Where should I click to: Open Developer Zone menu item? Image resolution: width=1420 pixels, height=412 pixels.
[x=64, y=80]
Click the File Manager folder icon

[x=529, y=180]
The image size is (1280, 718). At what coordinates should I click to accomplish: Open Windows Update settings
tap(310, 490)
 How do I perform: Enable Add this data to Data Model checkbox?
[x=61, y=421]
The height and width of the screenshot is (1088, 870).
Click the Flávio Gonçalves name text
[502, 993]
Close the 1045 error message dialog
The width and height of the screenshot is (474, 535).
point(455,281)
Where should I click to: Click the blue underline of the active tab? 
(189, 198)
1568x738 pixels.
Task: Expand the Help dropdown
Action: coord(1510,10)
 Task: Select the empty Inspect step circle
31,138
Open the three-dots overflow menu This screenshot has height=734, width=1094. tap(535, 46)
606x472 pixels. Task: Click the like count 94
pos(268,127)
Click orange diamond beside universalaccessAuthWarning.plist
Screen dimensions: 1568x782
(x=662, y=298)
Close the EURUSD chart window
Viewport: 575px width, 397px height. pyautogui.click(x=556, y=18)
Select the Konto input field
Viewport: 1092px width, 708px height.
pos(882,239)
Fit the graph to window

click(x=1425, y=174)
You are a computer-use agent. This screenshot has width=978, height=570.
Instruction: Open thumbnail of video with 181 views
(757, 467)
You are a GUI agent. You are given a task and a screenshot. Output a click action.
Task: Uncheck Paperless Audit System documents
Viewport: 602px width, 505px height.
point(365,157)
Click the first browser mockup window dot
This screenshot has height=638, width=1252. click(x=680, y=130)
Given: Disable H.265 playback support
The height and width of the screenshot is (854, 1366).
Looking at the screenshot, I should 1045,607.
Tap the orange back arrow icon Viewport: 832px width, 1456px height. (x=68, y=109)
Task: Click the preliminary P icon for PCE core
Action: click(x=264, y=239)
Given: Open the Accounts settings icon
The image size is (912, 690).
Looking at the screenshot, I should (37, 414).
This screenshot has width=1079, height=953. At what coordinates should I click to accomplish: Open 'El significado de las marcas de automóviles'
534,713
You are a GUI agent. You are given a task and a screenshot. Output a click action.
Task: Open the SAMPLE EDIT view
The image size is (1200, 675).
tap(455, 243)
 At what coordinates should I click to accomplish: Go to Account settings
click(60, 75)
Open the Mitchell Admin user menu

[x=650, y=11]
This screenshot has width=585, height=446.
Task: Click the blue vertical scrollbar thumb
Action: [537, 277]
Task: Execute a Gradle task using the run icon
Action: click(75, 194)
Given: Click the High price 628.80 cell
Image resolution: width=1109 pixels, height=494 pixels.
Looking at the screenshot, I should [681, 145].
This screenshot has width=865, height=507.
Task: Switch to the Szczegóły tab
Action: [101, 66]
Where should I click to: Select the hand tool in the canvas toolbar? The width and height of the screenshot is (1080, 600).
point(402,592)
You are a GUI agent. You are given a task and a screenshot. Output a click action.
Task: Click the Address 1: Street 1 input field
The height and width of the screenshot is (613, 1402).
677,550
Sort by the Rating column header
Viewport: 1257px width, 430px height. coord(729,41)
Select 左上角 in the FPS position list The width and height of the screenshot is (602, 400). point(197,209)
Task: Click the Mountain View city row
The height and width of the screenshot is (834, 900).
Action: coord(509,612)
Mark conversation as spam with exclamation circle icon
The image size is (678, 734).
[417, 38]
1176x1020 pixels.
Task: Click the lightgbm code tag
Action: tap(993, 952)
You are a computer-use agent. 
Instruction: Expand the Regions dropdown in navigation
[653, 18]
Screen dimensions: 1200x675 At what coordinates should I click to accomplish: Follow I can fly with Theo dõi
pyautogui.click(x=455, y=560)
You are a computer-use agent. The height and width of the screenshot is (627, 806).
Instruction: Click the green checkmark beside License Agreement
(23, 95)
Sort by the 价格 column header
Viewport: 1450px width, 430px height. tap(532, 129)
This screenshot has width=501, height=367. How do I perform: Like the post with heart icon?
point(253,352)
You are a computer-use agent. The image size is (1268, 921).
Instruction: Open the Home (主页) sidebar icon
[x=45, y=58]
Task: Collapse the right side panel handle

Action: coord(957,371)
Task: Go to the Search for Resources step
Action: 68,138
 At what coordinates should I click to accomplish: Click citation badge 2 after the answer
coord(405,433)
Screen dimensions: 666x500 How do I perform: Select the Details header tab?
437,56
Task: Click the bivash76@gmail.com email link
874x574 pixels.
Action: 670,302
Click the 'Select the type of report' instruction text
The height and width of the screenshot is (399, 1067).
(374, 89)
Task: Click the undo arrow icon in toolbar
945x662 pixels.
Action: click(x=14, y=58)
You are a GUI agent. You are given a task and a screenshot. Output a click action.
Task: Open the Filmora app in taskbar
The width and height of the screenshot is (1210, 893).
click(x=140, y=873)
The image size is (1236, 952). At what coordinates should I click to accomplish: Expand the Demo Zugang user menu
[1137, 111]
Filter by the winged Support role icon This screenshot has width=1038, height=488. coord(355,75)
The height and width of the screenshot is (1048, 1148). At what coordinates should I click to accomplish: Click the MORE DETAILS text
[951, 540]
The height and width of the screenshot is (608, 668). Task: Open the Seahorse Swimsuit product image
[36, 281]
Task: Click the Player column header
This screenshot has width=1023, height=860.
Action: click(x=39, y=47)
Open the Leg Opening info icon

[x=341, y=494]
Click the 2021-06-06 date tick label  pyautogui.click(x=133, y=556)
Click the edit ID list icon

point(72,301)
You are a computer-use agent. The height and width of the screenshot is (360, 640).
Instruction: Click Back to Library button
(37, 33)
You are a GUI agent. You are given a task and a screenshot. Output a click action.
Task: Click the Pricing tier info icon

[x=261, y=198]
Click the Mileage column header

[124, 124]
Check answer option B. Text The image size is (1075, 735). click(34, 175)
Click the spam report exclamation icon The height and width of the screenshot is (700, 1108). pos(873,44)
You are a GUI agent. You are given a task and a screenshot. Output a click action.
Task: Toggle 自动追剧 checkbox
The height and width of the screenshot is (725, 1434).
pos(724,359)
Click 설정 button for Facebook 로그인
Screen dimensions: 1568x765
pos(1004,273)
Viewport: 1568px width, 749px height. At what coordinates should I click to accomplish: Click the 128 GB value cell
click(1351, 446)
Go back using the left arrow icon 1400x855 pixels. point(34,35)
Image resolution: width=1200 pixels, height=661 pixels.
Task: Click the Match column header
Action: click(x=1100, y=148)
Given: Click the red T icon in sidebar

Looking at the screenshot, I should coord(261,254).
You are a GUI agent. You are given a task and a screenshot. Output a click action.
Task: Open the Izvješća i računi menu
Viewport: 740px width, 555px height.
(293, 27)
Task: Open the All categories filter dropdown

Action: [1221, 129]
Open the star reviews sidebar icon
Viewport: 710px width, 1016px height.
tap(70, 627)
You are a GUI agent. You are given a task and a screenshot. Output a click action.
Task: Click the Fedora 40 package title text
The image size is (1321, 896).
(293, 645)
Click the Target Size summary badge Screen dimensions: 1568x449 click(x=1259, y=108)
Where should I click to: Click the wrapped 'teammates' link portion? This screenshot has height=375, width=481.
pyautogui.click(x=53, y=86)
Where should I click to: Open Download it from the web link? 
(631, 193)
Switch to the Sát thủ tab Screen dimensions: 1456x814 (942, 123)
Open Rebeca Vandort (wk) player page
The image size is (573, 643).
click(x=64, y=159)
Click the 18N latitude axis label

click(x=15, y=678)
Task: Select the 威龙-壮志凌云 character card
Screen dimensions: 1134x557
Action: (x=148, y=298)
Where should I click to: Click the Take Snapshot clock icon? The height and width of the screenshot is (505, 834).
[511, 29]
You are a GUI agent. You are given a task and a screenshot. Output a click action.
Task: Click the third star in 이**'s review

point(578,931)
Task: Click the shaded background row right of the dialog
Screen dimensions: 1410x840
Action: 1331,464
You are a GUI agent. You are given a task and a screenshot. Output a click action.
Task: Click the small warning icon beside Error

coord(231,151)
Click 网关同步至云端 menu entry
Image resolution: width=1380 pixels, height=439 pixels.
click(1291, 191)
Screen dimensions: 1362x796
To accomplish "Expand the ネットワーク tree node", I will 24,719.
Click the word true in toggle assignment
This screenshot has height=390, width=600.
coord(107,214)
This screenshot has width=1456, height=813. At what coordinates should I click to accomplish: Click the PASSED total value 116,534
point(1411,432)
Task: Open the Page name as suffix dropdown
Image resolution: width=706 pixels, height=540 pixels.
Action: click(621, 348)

## Problem to solve:
In the data above, start at the line that has "Viewport: 602px width, 505px height.", stop after the line that has "Task: Click the Mountain View city row", and print every line in between exactly as it stands.

## Exercise output:
Viewport: 602px width, 505px height.
point(365,157)
Click the first browser mockup window dot
This screenshot has height=638, width=1252. click(x=680, y=130)
Given: Disable H.265 playback support
The height and width of the screenshot is (854, 1366).
Looking at the screenshot, I should 1045,607.
Tap the orange back arrow icon Viewport: 832px width, 1456px height. (x=68, y=109)
Task: Click the preliminary P icon for PCE core
Action: click(x=264, y=239)
Given: Open the Accounts settings icon
The image size is (912, 690).
Looking at the screenshot, I should (37, 414).
This screenshot has width=1079, height=953. At what coordinates should I click to accomplish: Open 'El significado de las marcas de automóviles'
534,713
You are a GUI agent. You are given a task and a screenshot. Output a click action.
Task: Open the SAMPLE EDIT view
The image size is (1200, 675).
tap(455, 243)
 At what coordinates should I click to accomplish: Go to Account settings
click(60, 75)
Open the Mitchell Admin user menu

[x=650, y=11]
This screenshot has width=585, height=446.
Task: Click the blue vertical scrollbar thumb
Action: [537, 277]
Task: Execute a Gradle task using the run icon
Action: click(75, 194)
Given: Click the High price 628.80 cell
Image resolution: width=1109 pixels, height=494 pixels.
Looking at the screenshot, I should [681, 145].
This screenshot has width=865, height=507.
Task: Switch to the Szczegóły tab
Action: [101, 66]
Where should I click to: Select the hand tool in the canvas toolbar? The width and height of the screenshot is (1080, 600).
point(402,592)
You are a GUI agent. You are given a task and a screenshot. Output a click action.
Task: Click the Address 1: Street 1 input field
The height and width of the screenshot is (613, 1402).
677,550
Sort by the Rating column header
Viewport: 1257px width, 430px height. coord(729,41)
Select 左上角 in the FPS position list The width and height of the screenshot is (602, 400). point(197,209)
Task: Click the Mountain View city row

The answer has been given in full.